--- START ---

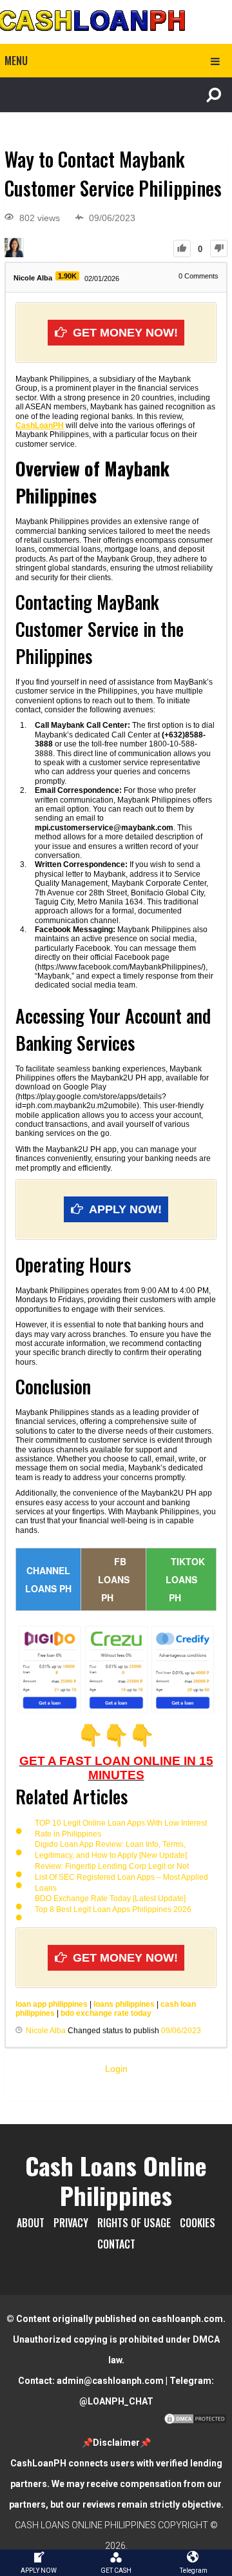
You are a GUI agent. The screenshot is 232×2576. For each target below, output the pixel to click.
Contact (116, 2244)
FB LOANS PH (114, 1579)
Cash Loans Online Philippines (116, 2180)
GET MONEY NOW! (125, 332)
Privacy (70, 2222)
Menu (16, 60)
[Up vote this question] (182, 248)
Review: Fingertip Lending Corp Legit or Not (112, 1866)
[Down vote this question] (218, 248)
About (30, 2222)
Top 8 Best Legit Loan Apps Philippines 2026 (113, 1909)
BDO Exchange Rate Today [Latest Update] (110, 1898)
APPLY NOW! (125, 1209)
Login (116, 2069)
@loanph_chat (116, 2401)
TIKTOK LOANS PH (185, 1579)
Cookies (197, 2222)
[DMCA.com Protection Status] (195, 2422)
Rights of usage (134, 2222)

--- END ---

Leaving the pictures behind, return every line above exactly.

RESPONSE BELOW:
You are a GUI agent. The screenshot is 232×2576. For each target below, output the pixel to click.
Contact (116, 2244)
FB LOANS PH (114, 1579)
Cash Loans Online Philippines (116, 2180)
GET MONEY NOW! (125, 332)
Privacy (70, 2222)
Menu (16, 60)
[Up vote this question] (182, 248)
Review: Fingertip Lending Corp Legit or Not (112, 1866)
[Down vote this question] (218, 248)
About (30, 2222)
Top 8 Best Legit Loan Apps Philippines 2026 (113, 1909)
BDO Exchange Rate Today [Latest Update] (110, 1898)
APPLY NOW! (125, 1209)
Login (116, 2069)
@loanph_chat (116, 2401)
TIKTOK LOANS PH (185, 1579)
Cookies (197, 2222)
[DMCA.com Protection Status] (195, 2422)
Rights of usage (134, 2222)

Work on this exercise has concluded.